Affirming the statute-of-limitations-based dismissal of plaintiff Mary Glover’s claims against defendants Mark Udren and Udren Law Offices, the Third Circuit in Glover v. FDIC spoke clearly on the limits of the notice requirement under the relation-back doctrine, holding that Glover’s original pleading failed to provide fair notice of a subsequent claim in an amended complaint.

Under Federal Rule of Civil Procedure 15(c)(1)(B), an amendment relates back to the date of the original pleading where “the amendment asserts a claim or defense that arose out of the conduct, transaction, or occurrence set out—or attempted to be set out—in the original pleading.” The significance of relation back, of course, is that a plaintiff can “sidestep an otherwise-applicable statute of limitations.”

In June 2008, Glover filed a putative class action stemming from a dispute about her mortgage payments with the Udren defendants and other parties. Glover’s lawsuit alleged, among other claims, a violation of the Fair Debt Collection Practices Act (FDCPA). After twice amending her complaint, Glover’s FDCPA claim was dismissed by the Western District of Pennsylvania, which found that her first amended complaint (in which she first presented the claim at issue) was not filed within the FDCPA’s one-year statute of limitations and that the claim did not relate back to the timely filed original complaint.

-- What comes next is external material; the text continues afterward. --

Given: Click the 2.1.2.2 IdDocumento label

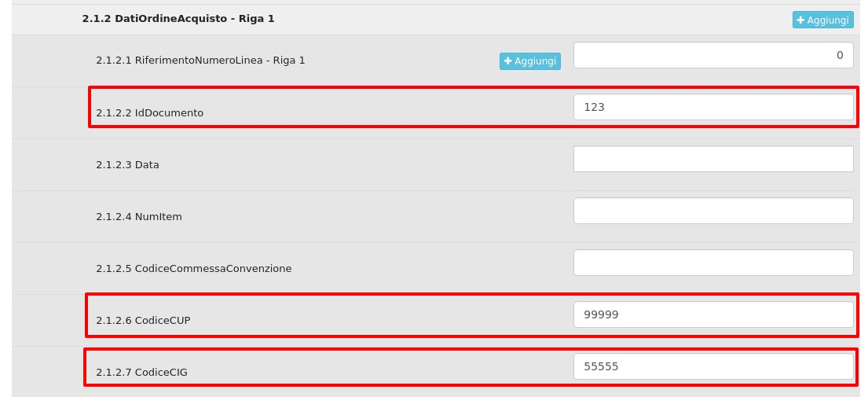Looking at the screenshot, I should 149,112.
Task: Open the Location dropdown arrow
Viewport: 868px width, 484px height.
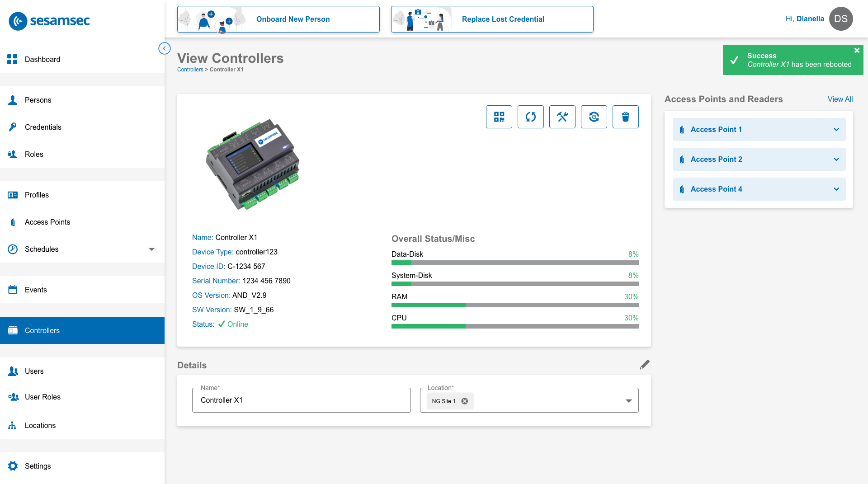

On appeal, the Third Circuit explained that application of the relation-back doctrine requires a “search for a common core of operative facts in the two pleadings,” although neither “identity of transaction” nor “factual overlap alone” is the correct test. The Third Circuit further explained that the “touchstone for relation back is fair notice” because “a party who has been notified of litigation concerning a particular occurrence has been given all the notice that statutes of limitations were intended to provide.” Thus, relation back is appropriate where the amendment merely describes the original claim with more particularity or broadens the relevant factual allegations. Relation back is not appropriate, however, where the original complaint has not “adequately notified the defendants of the basis for liability the plaintiffs would later advance in the amended complaint.”

With respect to Glover, the Third Circuit noted that her amended FDCPA claim alleged that the Udren defendants improperly failed to withdraw a foreclosure complaint against Glover after she had signed a loan modification agreement, thereby rendering the foreclosure complaint a continuing representation that she had not yet paid her mortgage debt. The Third Circuit found that her original complaint, however, alleged no such conduct. While the original complaint alleged that the Udren defendants made a debt-collection phone call and filed a foreclosure complaint, the Court found that both of those acts would constitute FDCPA violations that differed in “time and type” from the amended claim.

Furthermore, although one paragraph of the original complaint alleged “almost as an afterthought” that two of the Udren defendants’ co-defendants had not withdrawn the foreclosure complaint, the Third Circuit found that those facts were “entirely peripheral” to the complaint’s central allegations. Thus, the Court refused to “place the onus on the defendant to piece together the disparate fragments of a disjointed complaint to distill the essence of a claim.”

While notice for purposes of the relation-back doctrine always will be a fact-dependent, case-by-case inquiry, the Glover decision gives some shape to the outer limits of the notice requirement, providing defendants with an additional layer of protection against amended complaints.